The quest for diverse talent and perspective continues to shape the composition of Boards and Executive leadership teams worldwide. While progress varies, Michael McAnearney (Gerard Daniels Director and Co-Founder) has witnessed a general shift in diversity sentiment, and in how Boards are discussing and addressing this issue.
Here he shares some observations and insights on the diversity landscape, garnered from his recent travels and conversations with clients in Australia, Africa, the US and the UK.
Diversity as the norm
“If I look back at diversity over the last few years, many of the Boards that I deal with – particularly in the resources, energy and renewables sectors – have now transitioned from being mindful of what was expected of them, to a point where diversity has become a natural and integral element of business,” Michael reflects. “Diversity has gone from being an overt topic for discussion, to something that just inherently happens.”

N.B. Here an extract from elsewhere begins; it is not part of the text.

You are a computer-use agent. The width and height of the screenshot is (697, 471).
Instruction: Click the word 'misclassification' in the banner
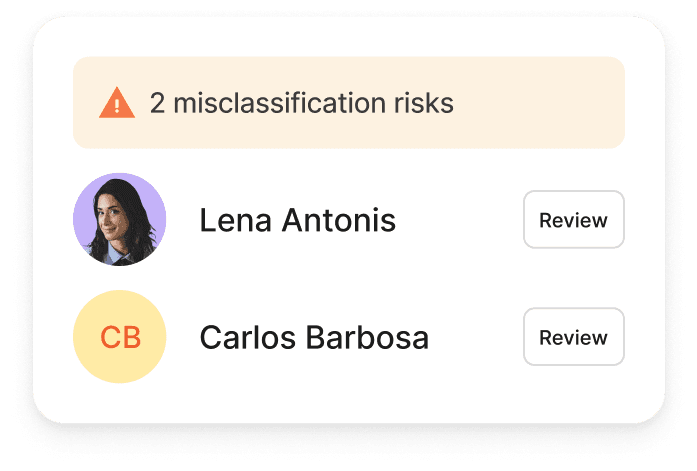point(285,103)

“Also, there is no longer a discernible position that dictates the need for diverse talent on boards, rather, it is a given,” Michael continues. “Where ten years ago it would have been unusual for a client to question a lack of diversity, today there is an innate appreciation that there will be diversity.
Enabling a step up
Businesses have traditionally favoured the appointment of talent with prior Board experience, however this approach has precluded many women and men from obtaining the experience they need to step up. It has also fuelled the prevalence of females who have strong skills and executive background, but continue looking for their first Board opportunity to step up.
Michael describes a conscious shift among clients, to broaden the population of women being considered, both internally and externally, for Executive and Board appointments. “With men occupying 80 per cent of board appointments globally, naturally there is a much wider pool of male Board director talent than female talent for companies to choose from today,” he says. “Businesses jeopardise diversity if they only consider talent with prior Board experience.”
To widen the female talent pool for Boards, anecdotally Michael reports that companies appear to be broadening their search parameters to include women with experience in chief executive and other key leadership roles.
“If this approach continues, and the way businesses develop and prepare female talent for these roles also improves, then this change will significantly enhance and broaden the talent pipeline,” says Michael. “As diversity of all kinds can positively impact business performance, broadening the talent pipeline will undoubtedly be good for business too.”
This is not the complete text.